--- SOURCE DATA ---
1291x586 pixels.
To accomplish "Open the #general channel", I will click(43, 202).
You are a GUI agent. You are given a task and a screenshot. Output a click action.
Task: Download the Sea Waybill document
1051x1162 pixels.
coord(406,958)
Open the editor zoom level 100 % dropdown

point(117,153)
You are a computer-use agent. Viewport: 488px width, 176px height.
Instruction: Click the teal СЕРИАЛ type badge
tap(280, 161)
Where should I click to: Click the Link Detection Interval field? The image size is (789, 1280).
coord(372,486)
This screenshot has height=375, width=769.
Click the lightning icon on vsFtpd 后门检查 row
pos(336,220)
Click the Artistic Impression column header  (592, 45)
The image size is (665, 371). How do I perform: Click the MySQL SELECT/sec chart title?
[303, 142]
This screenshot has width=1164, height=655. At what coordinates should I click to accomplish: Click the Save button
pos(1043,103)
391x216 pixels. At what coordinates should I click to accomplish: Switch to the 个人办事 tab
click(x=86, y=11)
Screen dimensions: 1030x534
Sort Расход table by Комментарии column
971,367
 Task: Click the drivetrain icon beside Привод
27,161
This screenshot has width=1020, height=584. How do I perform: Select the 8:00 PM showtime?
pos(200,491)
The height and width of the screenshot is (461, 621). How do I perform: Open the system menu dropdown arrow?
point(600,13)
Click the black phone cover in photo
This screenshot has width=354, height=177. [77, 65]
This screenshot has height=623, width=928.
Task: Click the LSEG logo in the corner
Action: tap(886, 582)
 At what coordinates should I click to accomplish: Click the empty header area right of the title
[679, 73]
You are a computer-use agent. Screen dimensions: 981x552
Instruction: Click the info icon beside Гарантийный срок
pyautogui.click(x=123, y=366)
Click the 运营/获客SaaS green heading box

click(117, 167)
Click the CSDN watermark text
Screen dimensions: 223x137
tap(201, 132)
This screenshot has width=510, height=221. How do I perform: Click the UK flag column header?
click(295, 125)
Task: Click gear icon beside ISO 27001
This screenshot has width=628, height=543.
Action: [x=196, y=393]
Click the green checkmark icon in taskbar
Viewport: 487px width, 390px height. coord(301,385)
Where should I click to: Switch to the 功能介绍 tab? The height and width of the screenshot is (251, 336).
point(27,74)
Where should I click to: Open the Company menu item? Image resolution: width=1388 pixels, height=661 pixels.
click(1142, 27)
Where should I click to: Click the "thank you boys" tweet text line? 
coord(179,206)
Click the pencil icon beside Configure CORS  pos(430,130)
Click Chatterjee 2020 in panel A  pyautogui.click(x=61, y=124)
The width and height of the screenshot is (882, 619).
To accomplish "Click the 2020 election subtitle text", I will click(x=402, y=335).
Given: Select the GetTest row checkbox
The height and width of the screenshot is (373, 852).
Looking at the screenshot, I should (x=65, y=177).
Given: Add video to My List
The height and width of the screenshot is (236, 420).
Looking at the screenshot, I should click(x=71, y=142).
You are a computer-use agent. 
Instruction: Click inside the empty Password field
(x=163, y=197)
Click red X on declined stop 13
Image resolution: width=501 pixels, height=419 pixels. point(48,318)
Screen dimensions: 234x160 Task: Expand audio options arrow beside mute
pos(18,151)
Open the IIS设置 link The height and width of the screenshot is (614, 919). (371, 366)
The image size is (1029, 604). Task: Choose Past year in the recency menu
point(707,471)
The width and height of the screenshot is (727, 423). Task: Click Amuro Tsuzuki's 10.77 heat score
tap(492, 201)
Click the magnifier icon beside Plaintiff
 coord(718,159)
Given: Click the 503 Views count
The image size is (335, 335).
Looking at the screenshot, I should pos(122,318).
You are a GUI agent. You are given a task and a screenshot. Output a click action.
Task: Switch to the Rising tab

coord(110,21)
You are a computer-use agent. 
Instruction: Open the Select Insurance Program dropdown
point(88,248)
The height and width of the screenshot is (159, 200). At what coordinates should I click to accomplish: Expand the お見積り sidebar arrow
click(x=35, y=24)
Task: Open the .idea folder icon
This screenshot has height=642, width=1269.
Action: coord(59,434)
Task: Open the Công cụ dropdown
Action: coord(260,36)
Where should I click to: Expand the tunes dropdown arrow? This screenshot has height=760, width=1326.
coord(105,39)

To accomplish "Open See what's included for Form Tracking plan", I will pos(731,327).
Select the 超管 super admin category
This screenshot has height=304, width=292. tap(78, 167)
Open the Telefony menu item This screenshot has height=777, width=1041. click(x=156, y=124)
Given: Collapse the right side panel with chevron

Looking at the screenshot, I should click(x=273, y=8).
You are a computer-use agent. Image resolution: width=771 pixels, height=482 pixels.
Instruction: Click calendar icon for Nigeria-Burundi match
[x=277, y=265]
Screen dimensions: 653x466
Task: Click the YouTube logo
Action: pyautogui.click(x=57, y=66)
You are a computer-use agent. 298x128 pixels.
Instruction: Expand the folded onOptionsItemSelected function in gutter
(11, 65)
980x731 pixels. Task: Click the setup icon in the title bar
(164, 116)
---
Find every line above where the word "agent" occurs, and copy that line.

You are a GUI agent. You are given a task and a screenshot. Output a click action.
You are a computer-use agent. Viewport: 488px width, 176px height.
You are a computer-use agent. Screen dimensions: 981x552
You are a computer-use agent. 
You are a GUI agent. You are given a task and a screenshot. Output a click action.
You are a computer-use agent. 
You are a computer-use agent. Image resolution: width=771 pixels, height=482 pixels.
You are a computer-use agent. 298x128 pixels.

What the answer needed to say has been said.